How to set correct cache control headers for AJAX response

I have been developing AJAX enabled applications before the term AJAX was coined. I have been doing it for so long that some of things that I do come kind of naturally. And one of the things that I always do is to make sure that response is not cached to ensure that client is never working on stale response even though it sent new request every few seconds. So I have a small piece of code that I pretty much use in all applications that sets some headers.


Response.ContentType = "text/plain";
Response.Expires = -1;
Response.CacheControl = "no-cache";

These are not just the only headers but gives you an idea how cache was being control. I never ran into any trouble with any applications till last week when I was told that our application is filling up Temporary Internet Files folder of the users.
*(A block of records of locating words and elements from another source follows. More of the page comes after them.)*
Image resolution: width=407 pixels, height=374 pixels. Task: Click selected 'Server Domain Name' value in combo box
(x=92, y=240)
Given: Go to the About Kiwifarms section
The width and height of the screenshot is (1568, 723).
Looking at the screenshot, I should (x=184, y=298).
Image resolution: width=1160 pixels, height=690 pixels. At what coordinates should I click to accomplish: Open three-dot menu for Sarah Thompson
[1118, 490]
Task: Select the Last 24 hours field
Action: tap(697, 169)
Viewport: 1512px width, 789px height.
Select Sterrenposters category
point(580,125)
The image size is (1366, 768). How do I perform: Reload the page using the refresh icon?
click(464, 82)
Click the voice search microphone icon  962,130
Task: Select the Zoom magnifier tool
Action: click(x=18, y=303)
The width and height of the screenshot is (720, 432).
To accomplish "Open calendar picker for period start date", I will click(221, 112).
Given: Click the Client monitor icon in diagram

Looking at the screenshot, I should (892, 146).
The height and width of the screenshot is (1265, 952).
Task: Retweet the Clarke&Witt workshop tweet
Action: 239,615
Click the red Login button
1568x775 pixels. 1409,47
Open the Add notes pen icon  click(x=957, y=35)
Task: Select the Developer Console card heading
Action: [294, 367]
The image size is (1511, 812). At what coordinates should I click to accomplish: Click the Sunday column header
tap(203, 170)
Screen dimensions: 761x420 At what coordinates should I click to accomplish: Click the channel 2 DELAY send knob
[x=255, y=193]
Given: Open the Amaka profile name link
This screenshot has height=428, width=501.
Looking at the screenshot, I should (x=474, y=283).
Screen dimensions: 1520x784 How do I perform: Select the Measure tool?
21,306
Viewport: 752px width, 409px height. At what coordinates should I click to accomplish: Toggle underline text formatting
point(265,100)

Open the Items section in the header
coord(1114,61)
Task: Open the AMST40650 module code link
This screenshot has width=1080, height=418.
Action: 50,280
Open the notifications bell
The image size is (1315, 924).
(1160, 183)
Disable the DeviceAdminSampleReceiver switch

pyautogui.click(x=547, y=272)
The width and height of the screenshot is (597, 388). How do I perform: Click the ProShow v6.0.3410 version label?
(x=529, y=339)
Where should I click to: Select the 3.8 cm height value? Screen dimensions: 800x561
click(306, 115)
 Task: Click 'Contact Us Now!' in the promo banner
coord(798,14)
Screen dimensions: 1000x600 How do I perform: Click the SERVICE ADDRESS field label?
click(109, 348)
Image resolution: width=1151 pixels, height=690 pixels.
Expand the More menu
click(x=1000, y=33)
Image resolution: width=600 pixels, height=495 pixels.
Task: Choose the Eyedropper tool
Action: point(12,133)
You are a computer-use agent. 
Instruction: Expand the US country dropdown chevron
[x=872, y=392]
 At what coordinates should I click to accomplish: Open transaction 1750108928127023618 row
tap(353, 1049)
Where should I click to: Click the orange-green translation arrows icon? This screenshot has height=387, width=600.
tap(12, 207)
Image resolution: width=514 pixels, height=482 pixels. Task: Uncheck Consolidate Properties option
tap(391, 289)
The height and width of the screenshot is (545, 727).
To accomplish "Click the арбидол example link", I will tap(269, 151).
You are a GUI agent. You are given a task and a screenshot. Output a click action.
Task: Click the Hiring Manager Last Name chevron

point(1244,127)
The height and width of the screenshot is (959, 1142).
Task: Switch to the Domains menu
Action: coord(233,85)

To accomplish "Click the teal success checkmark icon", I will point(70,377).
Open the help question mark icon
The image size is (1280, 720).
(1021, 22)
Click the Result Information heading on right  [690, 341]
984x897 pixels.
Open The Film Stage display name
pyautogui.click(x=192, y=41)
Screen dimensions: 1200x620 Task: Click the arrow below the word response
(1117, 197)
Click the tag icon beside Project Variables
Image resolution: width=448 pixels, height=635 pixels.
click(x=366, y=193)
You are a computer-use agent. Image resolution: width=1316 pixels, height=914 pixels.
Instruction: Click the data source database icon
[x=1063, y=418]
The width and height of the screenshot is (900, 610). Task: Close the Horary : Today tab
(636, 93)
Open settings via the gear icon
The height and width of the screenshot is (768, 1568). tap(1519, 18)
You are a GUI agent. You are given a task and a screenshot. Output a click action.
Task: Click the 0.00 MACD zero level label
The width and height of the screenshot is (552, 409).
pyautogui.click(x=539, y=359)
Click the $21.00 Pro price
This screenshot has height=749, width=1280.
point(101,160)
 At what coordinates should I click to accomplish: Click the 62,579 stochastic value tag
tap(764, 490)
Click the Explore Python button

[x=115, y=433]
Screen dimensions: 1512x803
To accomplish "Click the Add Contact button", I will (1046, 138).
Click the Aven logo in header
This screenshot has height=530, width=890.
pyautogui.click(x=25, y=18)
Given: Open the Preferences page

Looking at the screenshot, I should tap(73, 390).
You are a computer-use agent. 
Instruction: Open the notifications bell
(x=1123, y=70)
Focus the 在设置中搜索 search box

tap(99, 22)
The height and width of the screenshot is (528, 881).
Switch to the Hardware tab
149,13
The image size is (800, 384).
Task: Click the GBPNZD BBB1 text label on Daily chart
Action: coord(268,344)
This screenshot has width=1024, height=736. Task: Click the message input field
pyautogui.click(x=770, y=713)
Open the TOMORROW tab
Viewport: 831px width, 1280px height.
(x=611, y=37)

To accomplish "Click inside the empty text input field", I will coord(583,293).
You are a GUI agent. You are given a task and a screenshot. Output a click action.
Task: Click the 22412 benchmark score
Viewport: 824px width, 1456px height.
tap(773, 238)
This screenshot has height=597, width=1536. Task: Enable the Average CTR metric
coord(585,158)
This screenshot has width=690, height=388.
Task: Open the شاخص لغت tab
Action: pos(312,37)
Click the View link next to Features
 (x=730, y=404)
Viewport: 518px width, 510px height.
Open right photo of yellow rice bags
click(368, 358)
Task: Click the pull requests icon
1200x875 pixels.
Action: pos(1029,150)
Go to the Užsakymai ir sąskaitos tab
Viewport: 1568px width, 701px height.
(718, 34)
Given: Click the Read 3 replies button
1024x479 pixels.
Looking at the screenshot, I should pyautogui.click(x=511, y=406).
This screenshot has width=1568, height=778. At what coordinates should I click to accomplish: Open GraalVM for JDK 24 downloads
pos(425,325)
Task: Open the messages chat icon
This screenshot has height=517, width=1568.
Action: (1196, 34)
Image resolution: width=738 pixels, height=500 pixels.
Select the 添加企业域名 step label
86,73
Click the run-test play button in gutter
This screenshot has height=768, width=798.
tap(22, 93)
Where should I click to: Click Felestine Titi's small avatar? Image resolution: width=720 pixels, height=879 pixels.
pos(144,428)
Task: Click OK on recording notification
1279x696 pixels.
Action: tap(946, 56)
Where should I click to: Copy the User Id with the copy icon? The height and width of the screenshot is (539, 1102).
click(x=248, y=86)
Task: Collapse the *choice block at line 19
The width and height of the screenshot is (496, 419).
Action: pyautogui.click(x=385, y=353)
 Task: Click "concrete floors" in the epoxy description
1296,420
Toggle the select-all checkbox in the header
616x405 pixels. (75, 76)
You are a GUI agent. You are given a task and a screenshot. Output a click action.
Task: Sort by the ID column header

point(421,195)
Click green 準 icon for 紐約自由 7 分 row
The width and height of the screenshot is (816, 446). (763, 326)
This was the first time ever I was reported such issue and actually this was first time I observed this behavior in my applications. So I fired up Fiddler to see whats going on with my requests. I looked at the response headers and saw the following.

First, I was not expecting to see Cache-Control: private. So that was little out of whack. Second, the expiration time was correct because I always set to an hour behind the response time to make sure that it is stale for caching. I have been using the same caching utility routine for so long that I did not suspect that something is wrong there. Then I looked inside Temporary Internet Files folder again and noticed that this was the only request that was being saved in the folder, others were not. So I looked at the implementation and found that the server side implementation for this request was not using my standard utility to set cache headers. Following is the code snippet that I ad in place. Well why i changed the implementation for this particular call is whole different story.


Response.ContentType = "text/plain";
Response.Expires = -1;

Notice that it is missing Cache-control : no-cache header. That explained everything. After I added this header, everything went back to normal. So I decided to do some experiment to observe behavior of setting different headers.

No Cache-control: no-cache header on any call

You will notice that from my earlier post How to serialize multiple AJAX calls in jQuery, I have two AJAX calls being made. And you can see from snapshot above that both are being saved in Temporary Internet File folder.

Cache-control: no-cache header set on one request only

Now you can see that only one request is being saved in the folder and other has disappeared.

Cache-Control:no-cache header set on all requests

Well, there is nothing to show here in Temporary Internet Files folder because nothing is being saved there any more. But here is the snapshot of response headers as seen in Fiddler.

Now you can see that no-cache header and pragma has been set correctly.

Set cache-control header correctly

As more and more applications are using AJAX or Web2.0 style of implementations, if you do not set these cache control headers correctly, you will see that browser cache folders will accumulate lot of entries. It is not that big of a deal as far as application working goes because this temporary cache will not grow beyond specified limits for a particular browser. But it will hurt performance of other internet sites that you visit because their content will not be found in cache and will have to reloaded from server again. Other performance hit you will take is that now browser has to spend an extra CPU cycle to save these entries on the disk.